(Disclaimer: these are just some extremely quick thoughts that occurred to me as I was very quickly reading through the article. I wrote them extremely quickly and actually didn’t intend to share them (so apologies if some of the notes don’t make sense to you). It’s just that I sometimes uninhibitedly freewrite on a split screen while reading. But since I mentioned reading this article in the Learning Updates Thread I felt I should post it. Let me know if quick n dirty/uninhibited freewritten reactions like this are unwelcome. I might do a closer reading at some point in the future (since I liked this article a lot).)
This is one of the things I found surprising about ET’s philosophy. I remember listening to a podcast on morality where he talked about how everyone has some good in them because they know how to eg walk up stairs. I don’t think I’ve ever heard of that perspective on morality or whatever before. (It seemed a bit odd to have the implication that eg Hitler had some good in him cuz he knew how to walk up stairs.) It makes me wonder if like the problem with Hitler according to this perspective was that he didn’t have proper moral knowledge. He was confused and couldn’t successfully judge what was morally good in the same way he could judge whether something was a cat or reliably successfully achieve/evaluate like pouring milk. (He was overreaching?)

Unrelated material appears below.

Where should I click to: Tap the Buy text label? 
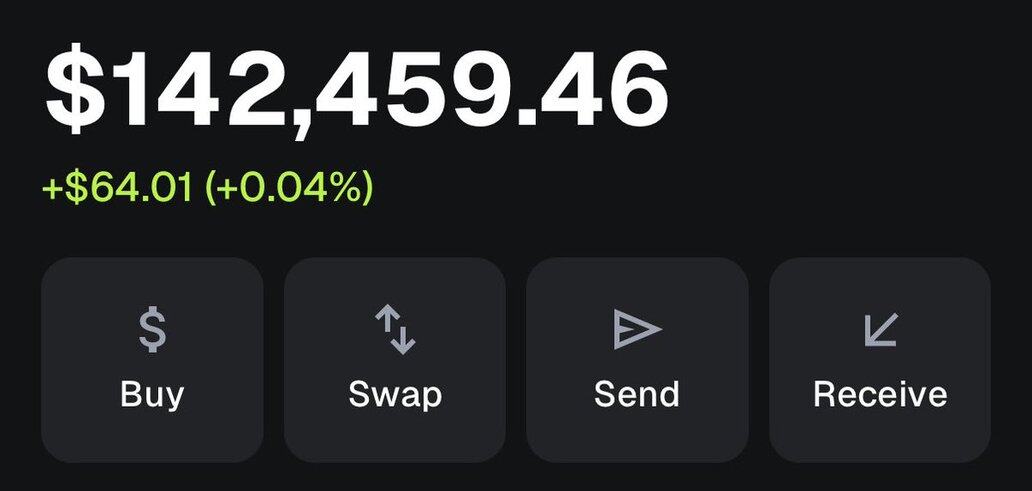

I guess almost nobody has all of their moral knowledge on that level though. Cf. Socratic intellectualism and inner conflicts.
I like the perspective though cause it feels like it sort of unifies all knowledge. I guess in the past I intuitively felt like skills like identifying cats or reliably remembering to put the bin out for the garbage truck are in a different category or are somehow a different thing from philosophical knowledge like being rational and moral. But I guess ideally being rational and moral can be learned as well and mastered as well to the point that it’s as straightforward/reliable/easy/judge-able as taking out the trash or pouring a glass of milk or walking up stairs or identifying a cat vs dog (or doing plumbing if you’re a plumber).
I feel like that’s a pretty unique perspective. I feel like most people take for granted that some things are easy and some stuff is confusing/hard and that that’s that. That was me too before reading ET. I like the idea of being able to master philosophical stuff like being rational and moral so it’s as straightforward and easy and easy-to-judge as the other stuff.
It also reminds me of the 10% rule: I guess the reason why people don’t master more advanced stuff and it stays confusing is cuz they stop learning/practicing it way too early. When they’re nowhere near done learning.
Oh, ET actually says this/makes this same point (I wrote these notes before finishing the article):
This is such a big problem that most people actually think it’s impossible to have philosophical knowledge of the same quality as simple examples I’ve given like using your microwave or identifying a dog. They think that’s fundamentally, inherently not how philosophy (and many other advanced or hard topics) works.
I like this idea a lot. Why?
How to profit from this article/idea?
Well, atm I’m learning grammar. So applying to grammar: I’ve got subject and verbs to that cat-like (or truck-like to use Peikoff example) (I think). But not eg participles or treeing relative clauses (and reliably identifying what they modify) or even objects in all cases (eg indirect objects or object complements or whether an infinitive is an object or a modifer in a given sentence—and treeing these things). Or fragments like “A debt she can never repay.” That confused me. (Likewise Peikoff’s mouse darting up the wall.) Or bare infinitives. Or treeing appositives. (I think getting AI to give me example sentences and then getting it to check whether my answers are right or wrong is helpful for this kind of stuff. For more advanced knowledge where there’s less consensus, it’d be less helpful or not helpful at all.)
What to call this unified knowledge idea?
It reminds me of Rand quote about standing naked in face of reality or something after rejecting/abandoning all your half-baked knowledge/ideas/notions or whatever:
the choice is still open to be a human being, but the price is to start from scratch, to stand naked in the face of reality […] Live and act within the limit of your knowledge
From ET’s article:
Problems like improper knowledge are why you aren’t a genius, a top philosopher, a great thinker, or an innovator in your field.
This makes me motivated to take this problem seriously. I also wonder what the other problems (plural) like this are? That are why I’m not a genius, a top philosopher, etc? I’d like to know about them too so I can be motivated to take them seriously too. (Maybe honesty, integrity, etc but presumably they are skills that can be similarly mastered?)
Knowing what you can do to make progress is a good thing which means you have a huge opportunity.
Thanks ET for telling me “what you can do to make progress” and thus providing me with “a huge opportunity”! ![]()
I liked the explanation of how people begin lowering their standards of knowledge as children due to parents.